### Consegna
In tutte le voci sostituisci "agent" con "assistant" e riporta le righe senza altre modifiche. Per favore, lascia fuori le immagini dalla risposta.

─── Dati forniti ───

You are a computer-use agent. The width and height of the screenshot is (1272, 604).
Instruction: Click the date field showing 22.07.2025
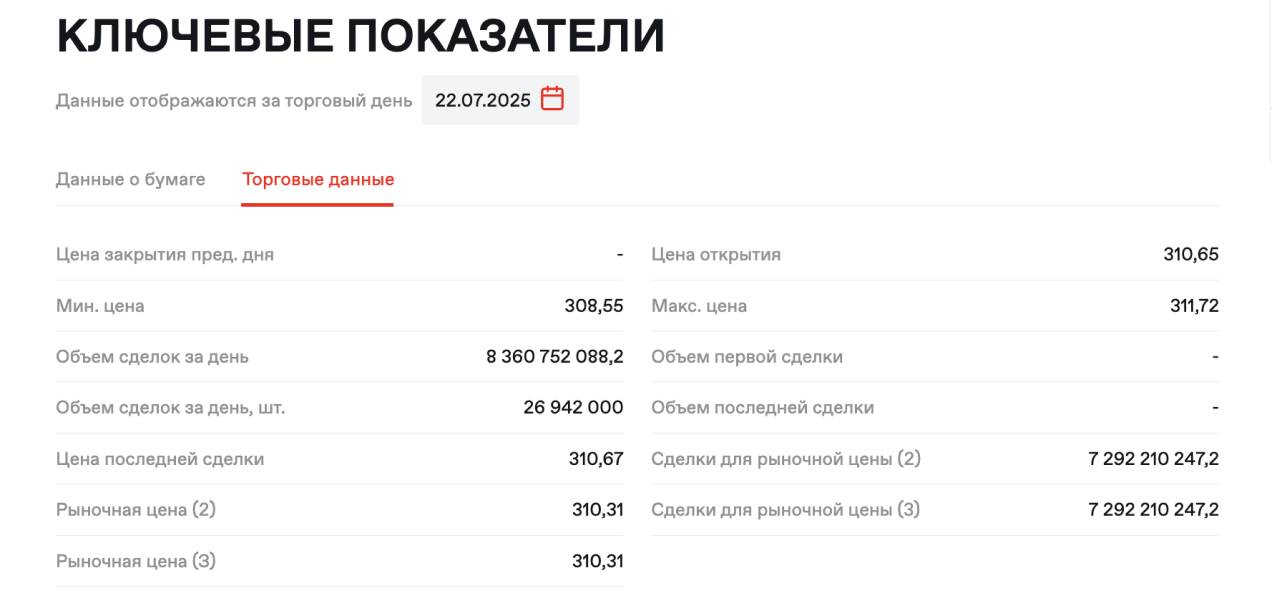pos(483,100)
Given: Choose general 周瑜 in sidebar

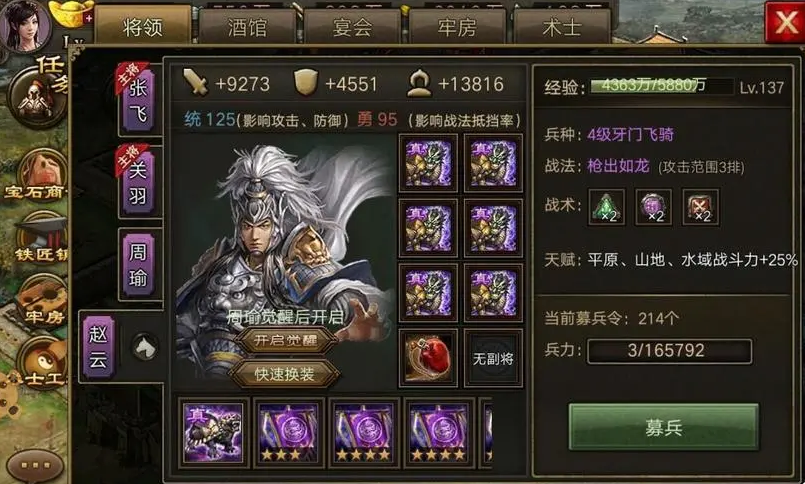Looking at the screenshot, I should tap(138, 264).
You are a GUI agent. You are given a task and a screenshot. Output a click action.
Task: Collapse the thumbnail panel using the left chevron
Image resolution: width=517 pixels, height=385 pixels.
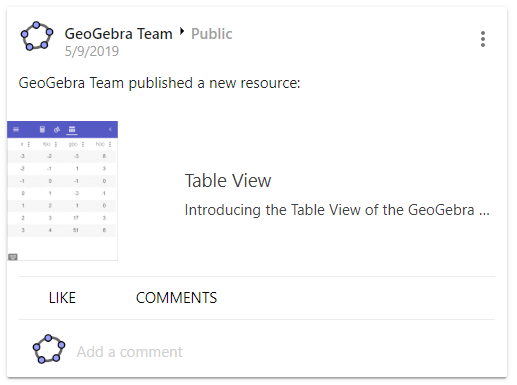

───

### Soluzione
You are a computer-use assistant. The width and height of the screenshot is (1272, 604).
Instruction: Click the date field showing 22.07.2025
pos(483,100)
Given: Choose general 周瑜 in sidebar

Looking at the screenshot, I should tap(138, 264).
You are a GUI assistant. You are given a task and a screenshot. Output a click action.
Task: Collapse the thumbnail panel using the left chevron
Image resolution: width=517 pixels, height=385 pixels.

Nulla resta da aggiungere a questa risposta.